En même temps ce roman nous permet de comprendre mieux l'histoire de la réunification de l'Allemagne. Tout est ambigu pour eux. Certes, ils ont été libérés, libération de la parole, libération de la peur, mais on leur a demandé aussi de n'être plus eux-mêmes, de devenir autres. Ils se sentirent colonisés dans leur propre pays, méprisés pour tout ce qui faisait leur vie d'avant, le mauvais comme le bon. Remplacée la mesquine bureaucratie par la vertueuse compétition capitaliste ! Vous ne pouvez vous adapter assez vite à la nouvelle donne, c'est vous qui êtes responsables, trop formatés dans vos têtes par l'idéologie de l'Est. Vous n'êtes plus rien.

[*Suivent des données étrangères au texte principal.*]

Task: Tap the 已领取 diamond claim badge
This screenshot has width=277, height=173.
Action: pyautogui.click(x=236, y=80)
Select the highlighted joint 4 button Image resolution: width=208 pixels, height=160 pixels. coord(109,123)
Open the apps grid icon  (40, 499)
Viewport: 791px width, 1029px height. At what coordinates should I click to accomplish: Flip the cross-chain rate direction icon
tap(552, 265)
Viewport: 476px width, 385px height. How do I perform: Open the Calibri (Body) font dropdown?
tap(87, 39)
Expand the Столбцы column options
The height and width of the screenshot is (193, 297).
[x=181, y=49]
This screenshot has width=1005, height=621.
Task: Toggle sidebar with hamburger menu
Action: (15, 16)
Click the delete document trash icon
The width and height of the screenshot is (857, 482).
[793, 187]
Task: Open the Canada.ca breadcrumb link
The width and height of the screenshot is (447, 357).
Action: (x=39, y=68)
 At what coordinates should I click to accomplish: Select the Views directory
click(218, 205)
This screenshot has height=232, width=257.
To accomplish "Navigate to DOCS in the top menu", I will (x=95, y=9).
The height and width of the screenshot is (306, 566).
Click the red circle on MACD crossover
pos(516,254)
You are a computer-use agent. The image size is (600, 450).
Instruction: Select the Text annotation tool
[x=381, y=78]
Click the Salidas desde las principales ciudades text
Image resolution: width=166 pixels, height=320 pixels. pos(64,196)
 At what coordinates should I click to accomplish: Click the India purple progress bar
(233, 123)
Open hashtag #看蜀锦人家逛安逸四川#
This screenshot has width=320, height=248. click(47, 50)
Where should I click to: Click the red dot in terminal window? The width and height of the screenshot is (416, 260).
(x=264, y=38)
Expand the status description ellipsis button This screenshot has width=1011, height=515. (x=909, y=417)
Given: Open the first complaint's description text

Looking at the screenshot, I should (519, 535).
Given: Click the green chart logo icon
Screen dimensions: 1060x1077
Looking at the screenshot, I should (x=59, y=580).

Comment s'étonner que certains de cette génération perdue se soit réfugiés dans un farouche repli sur soi, sur un nationalisme raciste d'un autre âge ? L'ennemi, c'est l'autre, le différent, qu'il vienne de l'Ouest moins identifiable, du Sud cible facile et toute trouvée.
Bernard Schlink ne veut pas défendre l'extrême-droite, mais la comprendre pour mieux la combattre.
Son roman à certains égards peut sembler un peu naïf mais que faire d'autre que d'opposer à la haine issue du ressentiment, l'amour, la tendresse d'un grand-père putatif pour sa petite-fille.

Citations :
"Mais dans les semaines suivantes, on n'alla pas au-delà de la vivacité confiante du premier soir. Aucun des deux n'eut la patience de se familiariser avec la quantité de vie que l'autre avait accumulée. C'eût été tout un travail, et ils ne souffraient pas assez de leur solitude pour se mettre à ce travail."

"Vous autres, vous ne tirez pas ? Vous tabassez le dealer nigérien pour qu’il s’aperçoive qu’il n’est pas le bienvenu en Allemagne ? Tu crois qu’il ne le sait pas ? Et les journalistes – oui, ils n’oublieront pas, je ne l’oublierais pas non plus, si ma voiture brûlait devant ma porte. Et alors ? Tu crois que le journaliste va se mettre à écrire autrement ? Ou n’osera plus écrire ? Crois-tu que si vous incendiez ma voiture parce que je ne vends pas de bons livres, j’arrêterai ? C’est quoi, toutes ces âneries, Sigrun ? La vie est ailleurs. La vie, c’est la musique et le travail. Fais des études, apprends quelque chose aux enfants, soigne des malades, construis des maisons ou donne des concerts – tu es intelligente, tu es forte, fais-en quelque chose. Personne ne reprendra la Prusse-Orientale et la Silésie. L’Allemagne ne deviendra pas plus grande, mais elle n’est pas trop petite, et ses coutures ne craquent pas par la faute des immigrés. Et on a besoin d’eux : qui d’autre veut encore ramasser les asperges, faire les vendanges et tuer les porcs ? Si la ferme de ton père tourne bien, qu’il a besoin d’un commis et qu’il ne trouve qu’un étranger, il l’embauchera. Il devra apprendre l’allemand et obéir aux lois comme tous les autres, mais s’il le fait, où est le problème ? Qu’on vive en Allemand völkisch, en Allemand tout court ou en immigré devenu allemand, que les noces soient célébrées sur le pré, ou le mariage à l’église, ou que les Juifs brisent un verre à l’abri d’une tente – qu’est-ce que ça peut faire ? Laisse les gens vivre comme ils veulent, laisse-les vivre. » Il venait d’exploser et cela l’embarrassait, mais ça lui avait fait du bien."